ELECTRICAL AND COMPUTER ENGINEERING DEPARTMENT

EE 3110 SPICE ASSIGNMENT

COMMON-EMITTER AMPLIFIER CHARACTERISTICS

Assignment

The purpose of this assignment is to learn SPICE simulation techniques, but more importantly to prepare you for Lab 2. The values from this assignment will be compared to the measurements in Lab 2. You should complete the simulations before attempting the lab measurements. This will help you know what to look for and expect in Lab 2. Hopefully this will make your time in lab more efficient and allow you to learn more.

Create a .cir file for the following circuit. The model for the transistor is available on the class website. Number your nodes as indicated to maintain consistency with the rest of the class. This will make it easier to help you if you have questions.

Fig. 1. Single stage common-emitter bipolar voltage amplifier.

  1. Set VCC = +10 Volts and simulate the DC operating point. The DC node voltages and transistor currents will be output to the .out file if you specify .OP in your input file. Report the node voltages of the base, collector, and emitter.
  2. Apply a transient sinusoidal source at 10kHz to the input. Run a transient simulation and find the highest input voltage that doesn’t give visible distortion

on the output. This should be really small, probably around 15mV or so. This number doesn’t need to be reported, just keep it in mind for Lab 2. Using the same simulation, report the gain at this frequency.

  1. Next, apply a 1 Volt AC source to the circuit and run an AC simulation to observe the frequency response (transfer function). Verify that the simulation works by plotting the output. Does the phase make sense for an inverting amplifier?

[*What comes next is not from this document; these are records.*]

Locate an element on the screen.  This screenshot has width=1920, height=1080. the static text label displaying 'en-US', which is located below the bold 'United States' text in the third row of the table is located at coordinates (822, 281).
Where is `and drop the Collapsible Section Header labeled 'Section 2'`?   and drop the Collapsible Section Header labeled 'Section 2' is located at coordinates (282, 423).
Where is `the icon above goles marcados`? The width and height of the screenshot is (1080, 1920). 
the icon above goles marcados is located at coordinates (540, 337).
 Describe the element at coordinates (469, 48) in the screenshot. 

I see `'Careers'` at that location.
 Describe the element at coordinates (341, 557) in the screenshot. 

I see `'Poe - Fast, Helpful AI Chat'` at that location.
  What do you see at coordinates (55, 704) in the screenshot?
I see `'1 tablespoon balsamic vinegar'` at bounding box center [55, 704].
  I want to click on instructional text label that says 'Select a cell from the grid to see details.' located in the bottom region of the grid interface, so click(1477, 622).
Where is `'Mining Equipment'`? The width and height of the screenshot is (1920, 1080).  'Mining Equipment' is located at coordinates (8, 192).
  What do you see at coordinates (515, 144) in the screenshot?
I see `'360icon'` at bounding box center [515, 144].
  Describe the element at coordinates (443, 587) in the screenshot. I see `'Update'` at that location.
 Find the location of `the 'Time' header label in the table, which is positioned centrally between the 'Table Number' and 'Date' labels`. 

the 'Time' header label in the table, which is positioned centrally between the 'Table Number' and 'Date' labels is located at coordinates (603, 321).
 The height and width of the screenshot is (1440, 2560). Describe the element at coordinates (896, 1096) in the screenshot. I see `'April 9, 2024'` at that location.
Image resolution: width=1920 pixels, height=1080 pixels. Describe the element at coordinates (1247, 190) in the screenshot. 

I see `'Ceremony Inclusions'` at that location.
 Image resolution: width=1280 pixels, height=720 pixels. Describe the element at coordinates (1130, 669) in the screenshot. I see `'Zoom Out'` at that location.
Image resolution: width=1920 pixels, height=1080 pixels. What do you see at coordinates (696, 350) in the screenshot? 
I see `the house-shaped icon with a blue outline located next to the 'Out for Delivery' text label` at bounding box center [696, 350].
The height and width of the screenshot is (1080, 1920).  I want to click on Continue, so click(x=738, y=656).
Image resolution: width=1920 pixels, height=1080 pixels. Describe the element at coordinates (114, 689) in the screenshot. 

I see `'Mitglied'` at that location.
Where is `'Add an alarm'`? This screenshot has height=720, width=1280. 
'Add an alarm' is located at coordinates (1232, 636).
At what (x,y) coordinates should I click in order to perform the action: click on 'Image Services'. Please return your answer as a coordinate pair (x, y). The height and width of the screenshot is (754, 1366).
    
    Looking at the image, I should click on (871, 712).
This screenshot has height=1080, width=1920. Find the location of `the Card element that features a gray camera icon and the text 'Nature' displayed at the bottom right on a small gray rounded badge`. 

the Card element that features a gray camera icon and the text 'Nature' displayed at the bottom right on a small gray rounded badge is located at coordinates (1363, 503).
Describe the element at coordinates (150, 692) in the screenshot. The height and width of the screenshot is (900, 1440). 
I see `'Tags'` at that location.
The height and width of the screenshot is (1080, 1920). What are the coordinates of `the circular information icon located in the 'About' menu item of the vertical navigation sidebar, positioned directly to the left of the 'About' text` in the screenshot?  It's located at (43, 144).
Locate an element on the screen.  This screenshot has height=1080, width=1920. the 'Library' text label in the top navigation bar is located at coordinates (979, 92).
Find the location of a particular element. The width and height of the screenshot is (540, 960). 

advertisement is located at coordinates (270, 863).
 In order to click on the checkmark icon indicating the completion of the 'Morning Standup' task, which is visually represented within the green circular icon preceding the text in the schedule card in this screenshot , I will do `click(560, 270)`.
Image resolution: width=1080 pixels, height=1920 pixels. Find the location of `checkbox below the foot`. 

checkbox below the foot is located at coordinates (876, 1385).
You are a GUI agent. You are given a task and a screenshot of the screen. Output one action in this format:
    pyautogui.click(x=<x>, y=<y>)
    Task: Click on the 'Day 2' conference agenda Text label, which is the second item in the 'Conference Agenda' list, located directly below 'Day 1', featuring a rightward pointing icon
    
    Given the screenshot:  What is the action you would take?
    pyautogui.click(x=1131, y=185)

Once the simulation is working, set up your input file so that the AC data points get printed to your .out file. Using the data copied from your .out file (you may want to play around with the number of points per decade to make the number of points more manageable), create a MATLAB m-file to plot the data as a bode plot (magnitude in dB and phase in degrees). If you wish, you can simply edit out the text header and footer in the .out file, leaving only the data in columns. This file may be loaded into MATLAB directly as an array. The reason for using MATLAB is so that the SPICE simulation can be plotted with the measurements from Lab 2. Using either the SPICE plot or the MATLAB plot, find and report the high and low corner frequencies in Hz.

What to turn in

  1. Your SPICE input file(s).
  2. Report the DC voltage of the base, collector, and emitter.
  3. Report the gain from the transient simulation.
  4. Your MATLAB Bode plot, with appropriate labels and units. Make sure your phase starts at 0 degrees and decreases. Add or subtract 180 degrees to the phase data if it doesn’t. Report your midband gain, and both 3-dB corner frequencies.